Inzwischen stehen den Bewohnern 88 stille Örtchen zur Wahl – und wer nicht weiß, wo das nächste ist, befragt die Smartphone-App Baidu-Map. Alle öffentlichen WCs haben fünf Bereiche: Zunächst tritt man über eine Rampe in den Vorraum mit Sitzplätzen und kostenloser Waage. Links geht es zu den Männern, rechts zu den Frauen, geradeaus zur Familientoilette mit Babyhaltesitz, Wickelmöglichkeit und behindertengerechter Toilette. Daneben befindet sich der Aufenthaltsraum mit Bett für das Toilettenpersonal. Das leistet ganze Arbeit: Überall riecht es frisch, blitzt es vor Sauberkeit, nirgends tropft ein Hahn oder eine Spülung.

Auch architektonisch können sich die WCs sehen lassen. „Jedes Häuschen ist ein kleines Kunstwerk für sich“, sagt Song Shuping, die Nachfolgerin Sus im Amt für Umwelt und Hygiene. Jedes Örtchen hat ein eigenes Thema: So gibt es die bunte Toilette, bei der die Toilettenschüsseln in Rot oder Blau leuchten, oder die Fußballtoilette mit Fußballskulptur und fußballförmigen Fenstern. Die Toiletten spülen nach jedem Gang automatisch.

Chancen für Zulieferer
Teure Badausstattungen boomen

Auch Privathaushalte rüsten auf und setzen auf hochwertige Technik.

Nicht nur die Stadt Linfen modernisiert ihre WCs, auch Privathaushalte liebäugeln ­zunehmend mit smarten Toiletten. Eine ­beheizbare Klobrille plus Wasserbrause wünschen sich nicht nur Angehörige der Ober-, sondern auch der wachsenden Mittelschicht.
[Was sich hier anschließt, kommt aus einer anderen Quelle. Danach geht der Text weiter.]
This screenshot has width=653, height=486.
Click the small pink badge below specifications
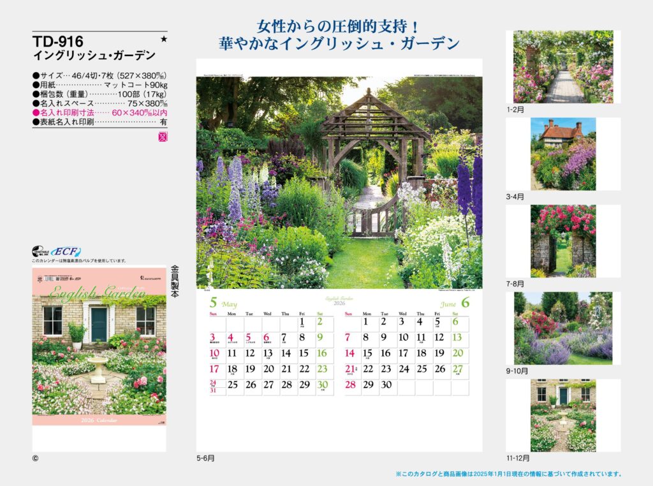(163, 136)
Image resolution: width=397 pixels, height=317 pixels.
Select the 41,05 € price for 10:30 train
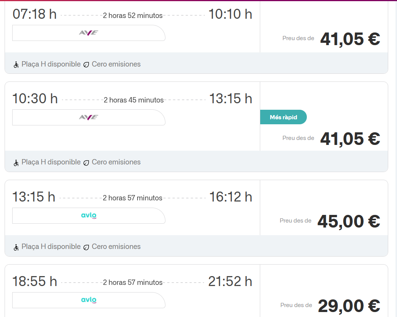pos(350,138)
Vor allem gehobene Badausstattungen boomen: Aus Deutschland kam im Jahr 2019 Badezimmerkeramik im Wert von fast 13 Millionen US-Dollar, bei Sanitärausrüstungen waren es mehr als 14 Millionen.
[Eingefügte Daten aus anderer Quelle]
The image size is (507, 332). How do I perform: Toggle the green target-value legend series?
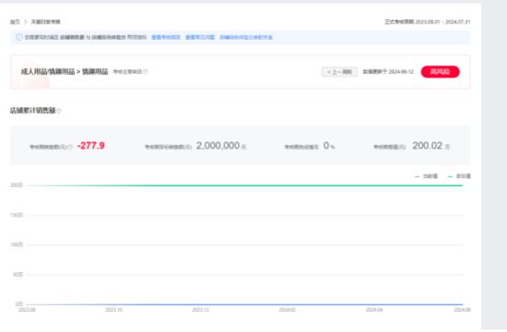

Auch vor Ort produzierende Anbieter berichten von sehr guten Geschäften. „Wir wachsen, und die Perspektiven sind weiter positiv“, sagt Peter Bromberger, Managing Director von Duravit in China. Impulsgeber sind die zahlreichen Luxushotels. Dagegen hat der Einzelhandel 2020 infolge der Coronakrise einen schweren Stand, scheint sich jedoch langsam zu erholen. „Ich sehe dort grundsätzlich Potenzial wie auch im E-Commerce“, sagt Bromberger. „Aber wir müssen uns ein wenig gedulden. Die Menschen holen sich in den Hotels Ideen und lassen sich für zu Hause inspirieren.

Wer mehr über die Toiletten wissen will, kann im Vorraum einen QR-Code scannen. Dort ist auch ein Automat angebracht, der für umgerechnet rund zwölf Eurocent Toilettenpapier verkauft. Bezahlt wird bargeldlos per Handy. Sonst ist der Besuch kostenlos. Dagegen lässt sich die Stadt ihre Toilettenvision eine Menge kosten: Die Baukosten der Luxusörtchen liegen bei rund 875 Euro pro Quadratmeter. Für gewöhnliche Toiletten geben die Ämter lediglich 375 bis 625 Euro pro Quadratmeter aus.

Und wo liegt die Zukunft? Derzeit beobachtet die Behörde die Entwicklungen zur Digitalisierung von Toiletten für Gesundheitschecks. Vielleicht könne man auch einmal einen solchen Service anbieten, sagt Song.